Mayor Bowser Announces Fund to Increase Food Access and Community Ownership

Date: February 1, 2021 

Today, the DC Food Policy Council (FPC) applauds Mayor Bowser and the Office of the Deputy Mayor of Planning and Economic Development’s announcement of approximately $5,185,000 for the FY 2021 DC Local Equity, Access and Preservation Funds (DC LEAF). In particular, the FPC celebrates the Nourish DC Fund within DC LEAF, an initiative that the FPC has advocated for since 2019 that will support DC small food businesses and entrepreneurs expanding food access in communities where structural racism and disinvestment have led to low food access.  

The District will provide up to $1 million in public funding for the Nourish DC Fund to a partnering fund manager (a Community Development Financial Institution or Community Benefit Organization). The Fund will provide a combination of grants, loans, and technical assistance to local food businesses in underserved communities, with a preference for businesses owned by residents of these communities.  
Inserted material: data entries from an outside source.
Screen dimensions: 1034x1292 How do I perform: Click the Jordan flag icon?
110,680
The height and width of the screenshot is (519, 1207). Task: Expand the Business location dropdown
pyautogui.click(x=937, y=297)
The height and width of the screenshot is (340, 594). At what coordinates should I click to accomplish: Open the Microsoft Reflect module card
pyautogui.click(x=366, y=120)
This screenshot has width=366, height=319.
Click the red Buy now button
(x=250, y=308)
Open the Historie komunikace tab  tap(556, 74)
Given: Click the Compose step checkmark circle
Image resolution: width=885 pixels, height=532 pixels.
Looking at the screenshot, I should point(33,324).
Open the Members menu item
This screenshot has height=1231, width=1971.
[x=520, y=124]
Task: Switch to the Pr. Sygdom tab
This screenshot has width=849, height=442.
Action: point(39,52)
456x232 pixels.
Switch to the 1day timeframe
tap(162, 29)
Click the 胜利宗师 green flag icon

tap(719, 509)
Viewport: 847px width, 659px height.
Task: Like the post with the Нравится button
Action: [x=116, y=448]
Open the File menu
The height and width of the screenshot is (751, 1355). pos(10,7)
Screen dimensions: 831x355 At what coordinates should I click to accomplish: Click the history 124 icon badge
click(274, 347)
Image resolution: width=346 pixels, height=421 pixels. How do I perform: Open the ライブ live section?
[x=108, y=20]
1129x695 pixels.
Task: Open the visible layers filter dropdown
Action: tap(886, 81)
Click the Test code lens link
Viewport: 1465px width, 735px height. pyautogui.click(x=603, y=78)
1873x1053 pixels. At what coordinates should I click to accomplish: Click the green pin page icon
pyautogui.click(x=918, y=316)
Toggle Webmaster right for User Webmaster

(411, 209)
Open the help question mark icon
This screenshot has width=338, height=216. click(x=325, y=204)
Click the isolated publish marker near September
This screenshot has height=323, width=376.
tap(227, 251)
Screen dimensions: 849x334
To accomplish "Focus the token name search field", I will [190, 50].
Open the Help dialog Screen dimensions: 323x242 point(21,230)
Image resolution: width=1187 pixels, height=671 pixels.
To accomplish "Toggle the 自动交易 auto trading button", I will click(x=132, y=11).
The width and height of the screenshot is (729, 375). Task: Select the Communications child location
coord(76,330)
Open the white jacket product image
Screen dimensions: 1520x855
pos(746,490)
“This is a marvelous example of what can happen when the community and the government collaborate to solve a longstanding problem,” said Beverley Wheeler, Co-Chair of the FPC’s Food Access & Equity Working Group and Executive Director of DC Hunger Solutions. Through community meetings, meals, and listening sessions, the FPC has heard the unified demands for more fresh food, high quality jobs, and wealth-building and ownership opportunities in the District’s underserved communities, particularly through supporting Black and Latinx small business owners and entrepreneurs. The FPC has responded to those demands and has advocated for the last several years for the creation of a city initiative focused on increasing food access through investing in community ownership. The COVID-19 public health emergency has further heightened the need for more equitable economic opportunities and access to healthy, affordable food in every DC neighborhood.  

The FPC will now turn to ensuring that this Fund is implemented equitably and effectively. Once a Fund Manager is selected, the FPC will work closely with them to receive community feedback and assist local businesses to apply to the Fund. The FPC also commits to continuing to push for policy changes to address structural racism in the food system and the resulting health and economic inequities for District residents. But today the FPC celebrates this collective achievement that our community has worked towards. Thank you for your continued guidance, advocacy, and support. The FPC welcomes all those who care about the DC food system to join us in our future work.